Como no podía ser de otra manera, no faltó la crítica a los diputados que responden directamente al gobernador: Pamela Calletti, Pablo Outes y Yolanda Vega. Por eso, Estrada recordó que los «tres diputados que responden al gobernador» votaron todo lo que pidió el Gobierno. «¿Qué ganó Salta poniendo esas herramientas a disposición del presidente«, se cuestionó el legislador.
El mejor ejemplo de toda esta crítica hecha por Estrada son los nuevos requisitos para acceder al IPV. «El Plan de Viviendas del Gobierno te exige que tengas 27 millones de pesos iniciales», indicó. A lo que tuvo que aclarar que estamos «hablando de una provincia con un 65% de pobreza, eso es un grupo minúsculo». La situación ocurre porque Nación terminó con el financiamiento y recortó los gastos para construir casas.
Su análisis sobre la gestión de Durand
Por otro lado, el diputado nacional se dio su espacio para hablar del intendente Emiliano Durand. Lo que es lógica, admitió el legislador, es que el intendente «necesita más tiempo, no lleva ni doce meses de gestión. Creo que hay que darle el tiempo necesario para que veamos cuáles son los resultados», manifestó.
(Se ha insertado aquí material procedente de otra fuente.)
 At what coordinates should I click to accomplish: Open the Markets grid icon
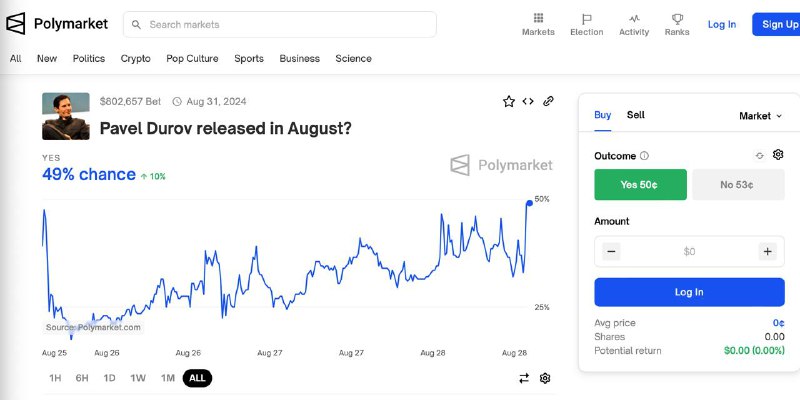click(538, 19)
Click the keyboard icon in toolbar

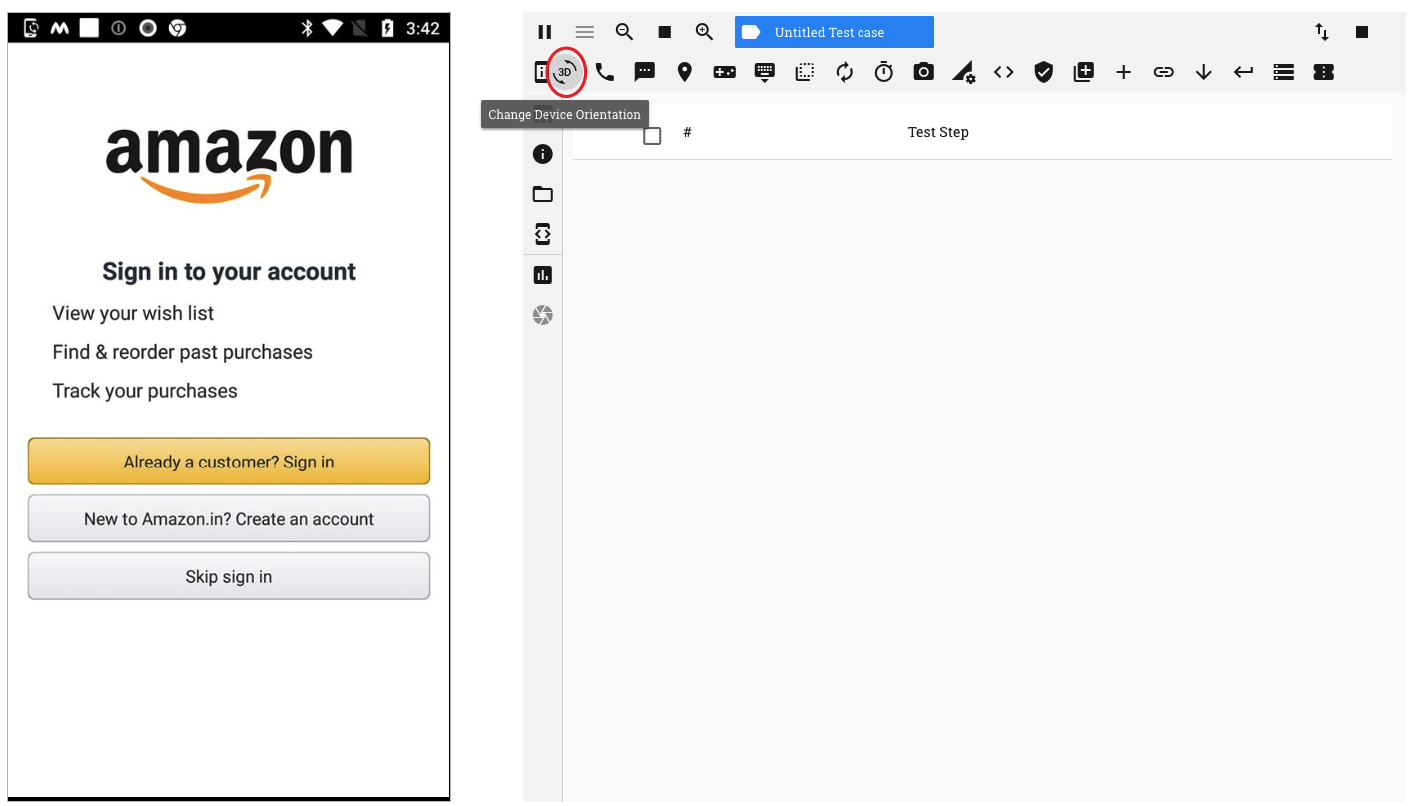(764, 72)
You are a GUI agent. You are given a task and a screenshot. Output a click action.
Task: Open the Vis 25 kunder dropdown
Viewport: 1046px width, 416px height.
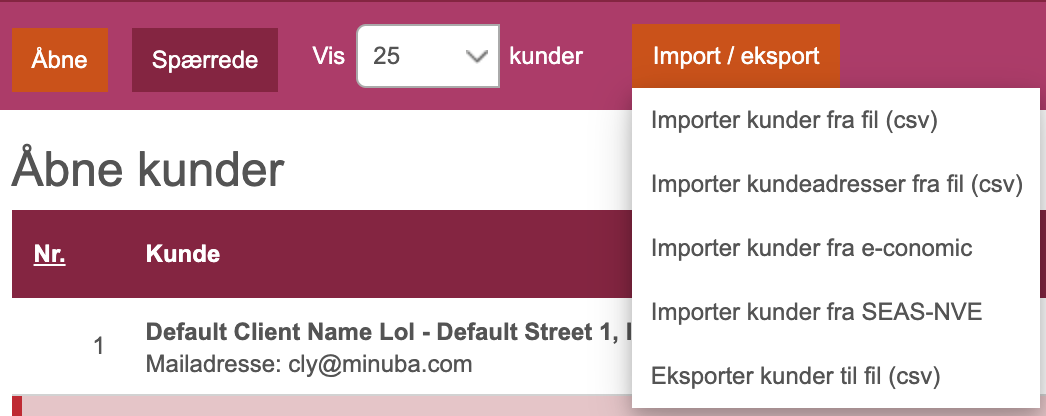click(428, 56)
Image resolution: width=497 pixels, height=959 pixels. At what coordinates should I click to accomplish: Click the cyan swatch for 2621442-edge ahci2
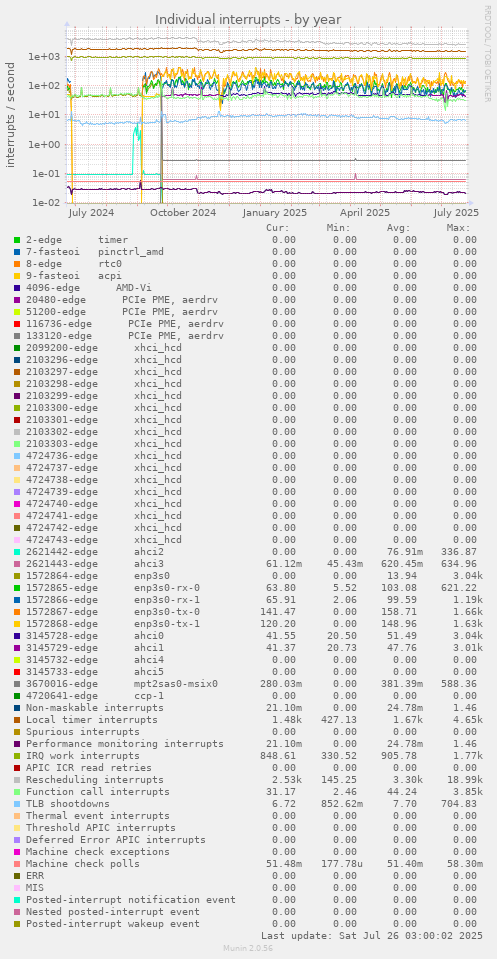[x=17, y=552]
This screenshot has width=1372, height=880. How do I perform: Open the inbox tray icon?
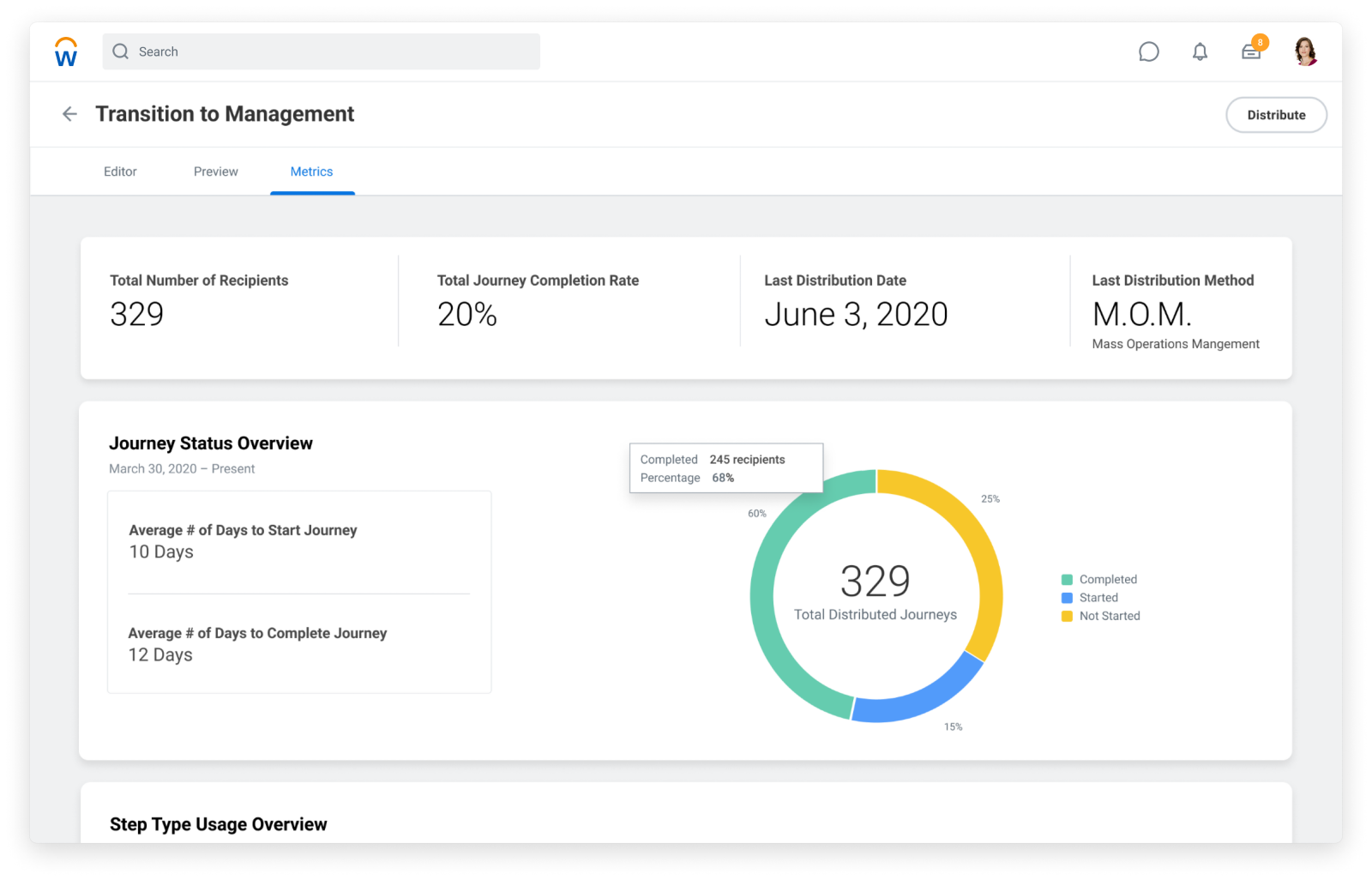pos(1250,53)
Además, remarcó que «estamos hablando de una ciudad que tiene un presupuesto muy bajo y que ha crecido muchísimo en los últimos años. Por lo tanto, «no es fácil gestionar la ciudad de Salta», aseguró. «Creo que hay que darle, por lo menos, dos años para saber como son los resultados en una ciudad que tiene baches por todos lados y con una calidad de infraestructura muy dañada», concluyó.